Una  buena parte de la enseñanza de Jesús a sus discípulos y a la muchedumbre que le seguía se centró en el anuncio del Reino de Dios: su naturaleza, sus características y peculiaridades, su inicio y consumación, sus destinatarios, las diferentes respuestas de los hombres a su anuncio… El Evangelio del domingo pasado, con las parábolas del trigo y de la cizaña, de la levadura y del grano de mostaza nos ilustró acerca de algunas de las características del Reino de Dios: en concreto, las dos últimas nos hablan de que el Reino de Dios tiene entraña universal; está llamado a extenderse por toda la tierra y en él tienen cabida todos los hombres.

Pero esa dimensión universal del Reino no implica solo el hecho de que esté destinado a acoger a todos los hombres en sus ramas y al abrigo de sus hoja, sino que, en virtud de su íntimo dinamismo, está llamado a fructificar en todas las dimensiones del hombre: personal, familiar, social, laboral. Todo el hombre debe quedar penetrado, empapado en la novedad que representa el Reino de Dios. Toda la persona debe quedar iluminada e impregnada por la realidad del Reino: inteligencia, voluntad, actividad. La semilla de la Palabra de Dios que el sembrador siembra en el campo debe dar el fruto de una vida santa. Muertos en Cristo por el Bautismo, sepultados en su muerte, resucitamos a una vida nueva. Como la semilla de trigo que muere en el surco, “recobra” vida en el nuevo tallo que se hace espiga y produce abundantes granos. La vida nueva del cristiano, vida de Cristo en nosotros, que se origina en el Bautismo está llamada a crecer reproduciendo la vida de Cristo.

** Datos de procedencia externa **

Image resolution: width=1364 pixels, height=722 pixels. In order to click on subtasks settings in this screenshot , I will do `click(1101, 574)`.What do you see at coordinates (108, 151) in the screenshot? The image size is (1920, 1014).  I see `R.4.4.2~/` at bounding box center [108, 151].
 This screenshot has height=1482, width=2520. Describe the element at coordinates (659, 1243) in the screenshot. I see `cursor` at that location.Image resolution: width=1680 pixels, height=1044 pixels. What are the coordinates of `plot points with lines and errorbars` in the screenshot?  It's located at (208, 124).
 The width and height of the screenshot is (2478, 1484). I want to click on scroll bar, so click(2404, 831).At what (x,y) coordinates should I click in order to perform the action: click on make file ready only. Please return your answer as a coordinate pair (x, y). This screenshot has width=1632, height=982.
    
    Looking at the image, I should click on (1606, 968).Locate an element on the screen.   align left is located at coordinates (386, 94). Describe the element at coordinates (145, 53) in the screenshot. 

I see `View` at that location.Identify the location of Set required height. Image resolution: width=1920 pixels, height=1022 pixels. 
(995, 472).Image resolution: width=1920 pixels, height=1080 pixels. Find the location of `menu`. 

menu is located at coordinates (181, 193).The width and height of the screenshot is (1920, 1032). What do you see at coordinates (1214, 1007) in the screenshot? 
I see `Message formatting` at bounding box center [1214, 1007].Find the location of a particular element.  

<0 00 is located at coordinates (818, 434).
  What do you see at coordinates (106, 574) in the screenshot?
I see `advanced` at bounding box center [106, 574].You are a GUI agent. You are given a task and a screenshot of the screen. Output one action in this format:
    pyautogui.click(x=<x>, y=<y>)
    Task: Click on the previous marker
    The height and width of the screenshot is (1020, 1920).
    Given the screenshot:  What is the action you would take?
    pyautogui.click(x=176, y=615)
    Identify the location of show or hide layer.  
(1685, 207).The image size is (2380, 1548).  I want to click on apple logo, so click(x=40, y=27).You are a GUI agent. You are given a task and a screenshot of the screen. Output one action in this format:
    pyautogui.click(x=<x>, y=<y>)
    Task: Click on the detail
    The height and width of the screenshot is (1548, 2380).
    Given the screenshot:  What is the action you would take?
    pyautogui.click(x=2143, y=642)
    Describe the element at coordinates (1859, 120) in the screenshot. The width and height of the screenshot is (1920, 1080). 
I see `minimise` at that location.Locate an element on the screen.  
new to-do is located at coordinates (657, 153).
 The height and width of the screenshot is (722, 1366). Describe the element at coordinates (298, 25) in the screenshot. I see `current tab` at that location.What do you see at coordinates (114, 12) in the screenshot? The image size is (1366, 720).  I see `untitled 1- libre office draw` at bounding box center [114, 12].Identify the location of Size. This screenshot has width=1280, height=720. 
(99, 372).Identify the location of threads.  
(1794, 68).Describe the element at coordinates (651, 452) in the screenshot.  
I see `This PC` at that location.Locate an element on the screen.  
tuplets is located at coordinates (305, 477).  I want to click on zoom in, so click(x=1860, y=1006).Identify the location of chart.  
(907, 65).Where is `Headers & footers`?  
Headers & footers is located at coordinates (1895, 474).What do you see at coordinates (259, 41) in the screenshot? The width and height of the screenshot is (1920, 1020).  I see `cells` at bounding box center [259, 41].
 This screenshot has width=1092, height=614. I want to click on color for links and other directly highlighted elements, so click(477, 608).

Ese efecto de plenitud de vida sobrenatural, de vida divina en el hombre, desborda la vida personal para hacer del cristiano colaborador de Cristo en la obra de la redención. El cristiano está llamado, de una parte, a ser mensajero del Reino de Dios para otros hombres, pues “¿cómo creerán en aquel de quien no han oído hablar?; y ¿cómo oirán hablar de él sin nadie que anuncié?” (Rom 10, 14). El anuncio del Reino, de la Buena Nueva, es la primera tarea del cristiano, pero esta no concluye hasta que el Reino no se instaura entre los hombres, en la vida social, en las instituciones y costumbres. Son dos aspectos de una y la misma tarea encomendada a cada cristiano. La semilla de la Palabra posee la fuerza necesaria para transformar a las personas y a la misma sociedad, gracias a la acción de los cristianos. Así colaboran estos  a la obra de la Redención.

El Concilio Vaticano II lo dice claramente: a los cristianos que viven en el mundo, que desempeñan en él todo tipo de trabajos y actividades, y cuya existencia se desarrolla en las circunstancias más comunes de la vida familiar y social, Dios los llama “para que, desempeñando su propia profesión guiados por el espíritu evangélico, contribuyan a la santificación del mundo como desde dentro, a modo de fermento(…) A ellos corresponde de manera singular iluminar y ordenar las realidades temporales (…) de tal modo que se realicen y progresen conforme a Cristo y sean para la gloria del Creador y del Redentor” (Const. Dogm. Lumen gentium, 31). Han recibido la llamada de Dios para trasformar el mundo vivificándolo con el espíritu de Cristo.

No es que la Iglesia quiera transformarse en Estado o que  pretenda influir en él como “un poder fáctico”, junto a otros, como a veces, con falsedad, se dice. Eso significaría sencillamente pervertir su propio ser, adulterar su propia naturaleza… y la del Estado. La Iglesia respeta a este y desea dar al César lo que es del César (cf. Mc 12, 17); pero está llamada a poner al “servicio” de los hombres y de los Estados la verdad de la que es depositaria, procurando que brille primero en ella misma, para que pueda ser percibida por los ciudadanos. Y los cristianos debemos empeñarnos en construir la ciudad de los hombres según el querer de Dios, en el respeto más cuidadoso de la libertad de todos y asumiendo la responsabilidad del ejercicio personal de la misma.